# [Document passage]
I'm also the lead organizer of Drupal camp Asheville, which is currently scheduled for July 10th through 12th this year. So visit DrupalAsheville.com, and follow us on social media to stay up to date on what's to come. We're discussing options at this point, but there's still a lot of unknowns. So, let us know what you think of the virtual MidCamp, and we might look into doing something similar.

So, at Lullabot, we provide strategy design and Drupal development for large scale publishers. So if you're interested in working with us, reach out to me in the MidCamp Slack.

All right. So, first, I want to introduce the migration team. Me, of course. Karen Stevenson, who is our chief technology officer. She had a lot of migration experience and provided a lot of guidance and direction. Marcos Canno is a senior developer. He did all the file migrations and was instrumental in keeping our code clean and organized. Darren Peterson, senior technical product manager was our fearless leader and was key for keeping us moving. And James Sansbury, who is now Tugboat technical account executive, was responsible for the dev ops magic and made all of our work possible.

Also want to give a shoutout to the digital services Georgia team. They're definitely one of my favorite clients, for sure.

So what we'll cover. We'll talk about the discovery and planning, the strategies and workflow, and a little magical Nerdery.

# [Problems and tasks]
[1] Translate this sentence from the Drupal migration talk into Spanish: "Marcos Canno is a senior developer."
[2] Continue the Drupal migration talk from its last sentence.

# [Provided material]
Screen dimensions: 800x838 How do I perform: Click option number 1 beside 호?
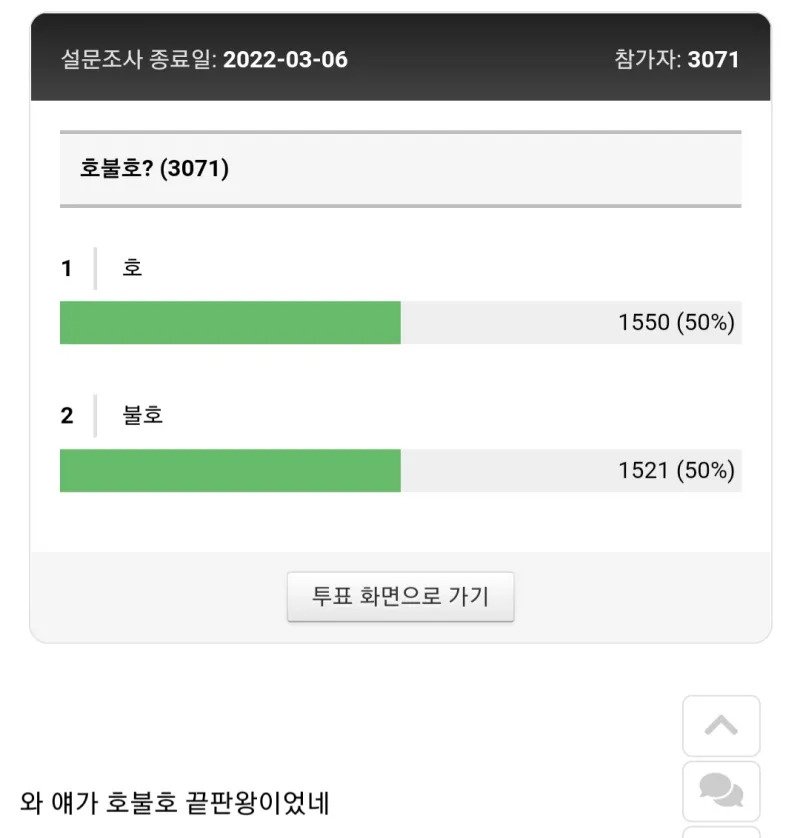coord(67,268)
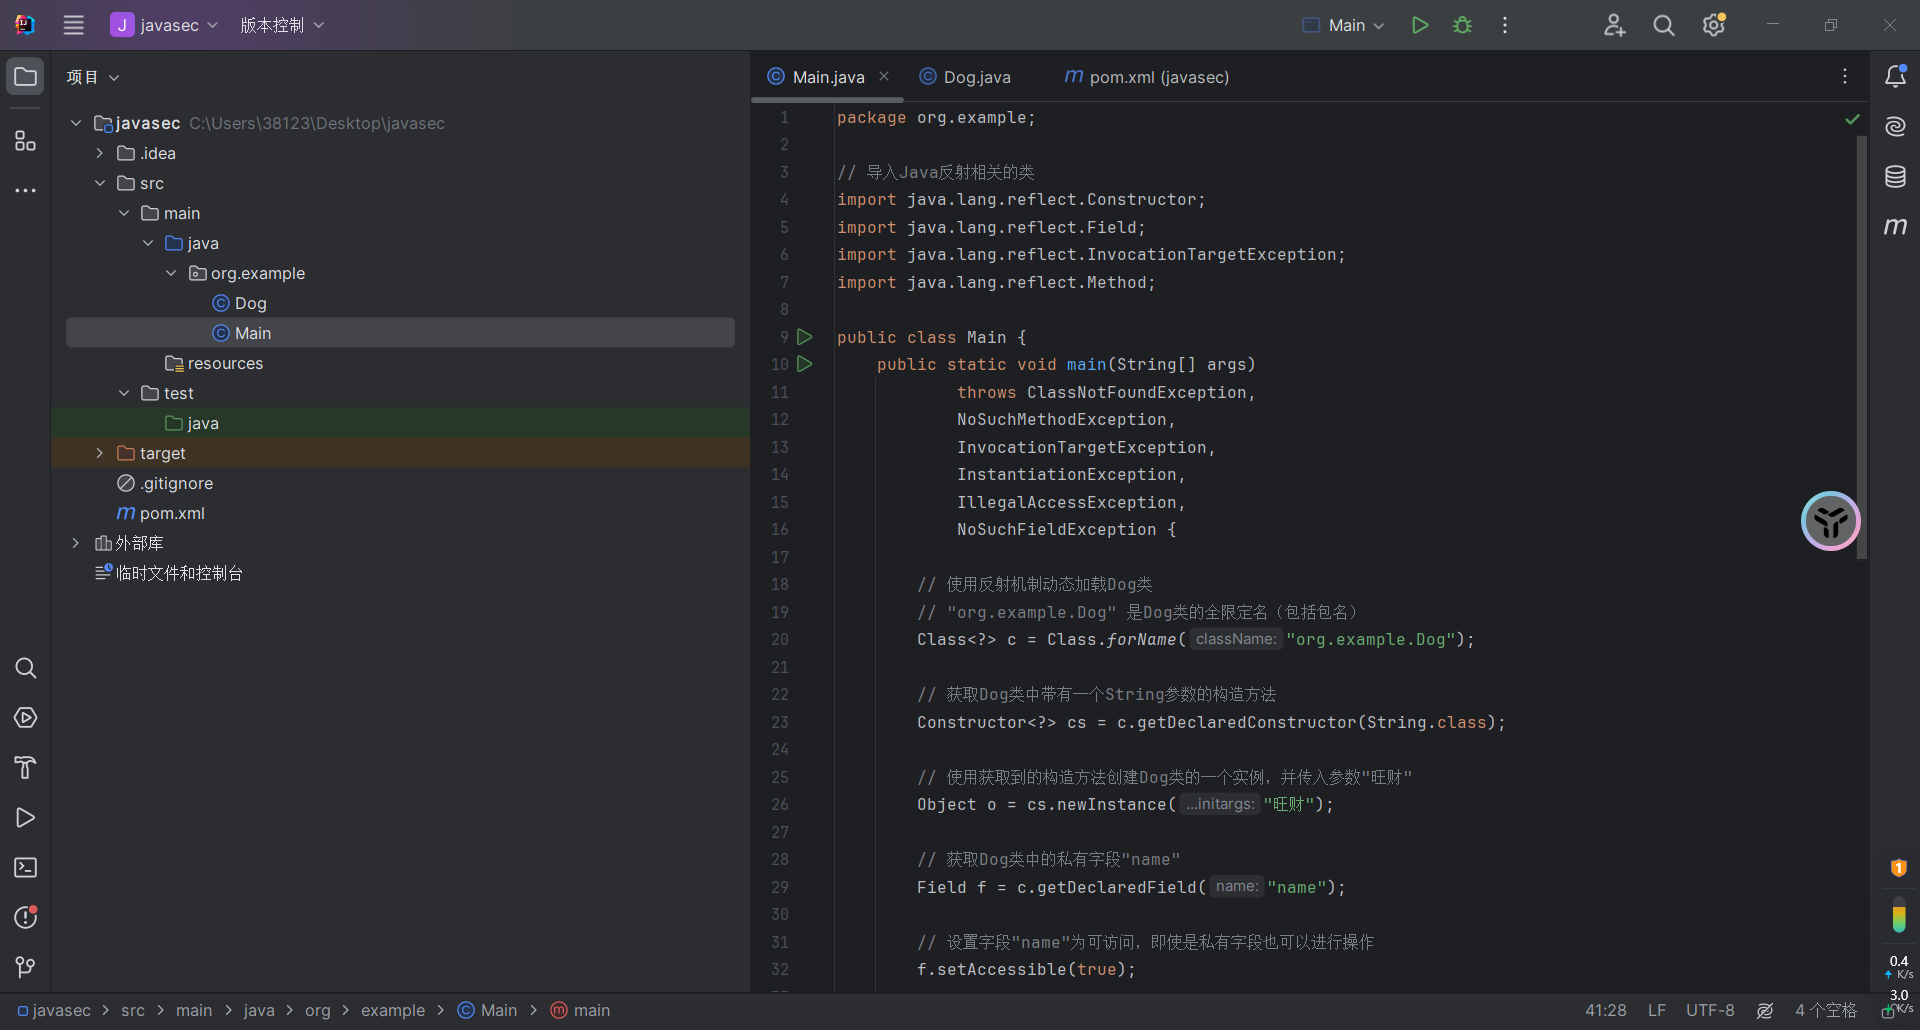Image resolution: width=1920 pixels, height=1030 pixels.
Task: Open the Main run configuration dropdown
Action: coord(1344,25)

# [Written responses]
[1] Marcos Canno es desarrollador sénior.

[2]
So, discovery and planning. So, into migration, we move content from a source to a destination. So, in this case, the source was a Drupal 7 multisite with 85 plus sites. Each site had its own database so it actually was very beneficial in this move. It was hosted on Acquia. They had 27 content types, 15 of which we migrated content from. 14 taxonomy vocabularies, nine of which we migrated. And the architecture was paragraphs, field collections, and entity embeds.

So our destination site is a Drupal 8 multisite, and we were migrating them at about groups of six at a time. It is also hosted on Acquia.

There were 20 content types in the Drupal 8 site, 14 of which we populated through the migration. 17 taxonomy vocabularies, ten of which were populated. And we move the architecture to more of a microcontent types and entity embeds sort of architecture.

So, the microcontent type is, there are actual content types, but they're not viewable as a standalone page, they were only viewable as entity embeds or references. So instead of using paragraphs, we use content types in this format.

So, this is a very complex migration. Mostly because it was multisite, and it had a completely new architecture.

So if you're looking to migrate, don't be afraid of this particular migration. This was a very complex one. So, kicking off with the discovery, Karen Stevenson collected all the field instances for all entity types using a script, and then converted that to a Google sheet, and this was very useful in determining our source fields for field mapping.

At the same time, our content strategy team delivered content model documentation for the Drupal 8 architecture. So this documentation was used to manually build the new content types in Drupal 8. And we also used it to help determine what our destination fields were going to be for field mappings.

So this document was created to track the field mappings. So, we have a column here this is towards the end of the project where you're seeing what field is going to what, has it migrated, and we had various different phases that we were doing so we went from basic to complex and we could keep a high level track of the status of the field migrations for each content type.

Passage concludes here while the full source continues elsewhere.